* [Task goal] Entries follow. Give back exactly the lines starting at the one containing "Task: Select Ja for mit MwSt." and ending at the one containing "This screenshot has width=1668, height=876.", and no other lines.

(Beginning of Given data)

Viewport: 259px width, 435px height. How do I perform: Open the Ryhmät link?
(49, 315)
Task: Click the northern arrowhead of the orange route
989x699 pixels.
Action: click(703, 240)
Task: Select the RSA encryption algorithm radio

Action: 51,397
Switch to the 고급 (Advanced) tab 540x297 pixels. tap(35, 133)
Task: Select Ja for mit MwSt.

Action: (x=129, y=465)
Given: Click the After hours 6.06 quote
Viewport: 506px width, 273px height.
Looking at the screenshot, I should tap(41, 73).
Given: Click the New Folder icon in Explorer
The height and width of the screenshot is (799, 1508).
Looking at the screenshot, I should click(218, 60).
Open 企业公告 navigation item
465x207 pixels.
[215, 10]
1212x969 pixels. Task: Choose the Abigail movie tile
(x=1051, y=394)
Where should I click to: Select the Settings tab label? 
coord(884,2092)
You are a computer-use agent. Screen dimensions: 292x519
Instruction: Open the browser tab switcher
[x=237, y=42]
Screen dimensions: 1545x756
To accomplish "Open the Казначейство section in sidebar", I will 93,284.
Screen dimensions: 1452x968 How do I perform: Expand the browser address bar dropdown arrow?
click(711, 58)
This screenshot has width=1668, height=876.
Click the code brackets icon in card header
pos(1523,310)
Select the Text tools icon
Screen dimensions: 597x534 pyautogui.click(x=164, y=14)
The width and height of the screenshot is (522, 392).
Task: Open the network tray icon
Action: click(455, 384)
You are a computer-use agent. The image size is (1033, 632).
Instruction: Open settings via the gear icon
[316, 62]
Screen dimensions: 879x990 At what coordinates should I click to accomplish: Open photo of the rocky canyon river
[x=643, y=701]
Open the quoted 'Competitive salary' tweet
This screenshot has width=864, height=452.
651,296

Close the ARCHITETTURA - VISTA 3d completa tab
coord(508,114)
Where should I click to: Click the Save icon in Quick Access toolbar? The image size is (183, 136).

(End of Given data)

* [Solution to this problem]
Task: Select Ja for mit MwSt.

Action: (x=129, y=465)
Given: Click the After hours 6.06 quote
Viewport: 506px width, 273px height.
Looking at the screenshot, I should tap(41, 73).
Given: Click the New Folder icon in Explorer
The height and width of the screenshot is (799, 1508).
Looking at the screenshot, I should click(218, 60).
Open 企业公告 navigation item
465x207 pixels.
[215, 10]
1212x969 pixels. Task: Choose the Abigail movie tile
(x=1051, y=394)
Where should I click to: Select the Settings tab label? 
coord(884,2092)
You are a computer-use agent. Screen dimensions: 292x519
Instruction: Open the browser tab switcher
[x=237, y=42]
Screen dimensions: 1545x756
To accomplish "Open the Казначейство section in sidebar", I will 93,284.
Screen dimensions: 1452x968 How do I perform: Expand the browser address bar dropdown arrow?
click(711, 58)
This screenshot has width=1668, height=876.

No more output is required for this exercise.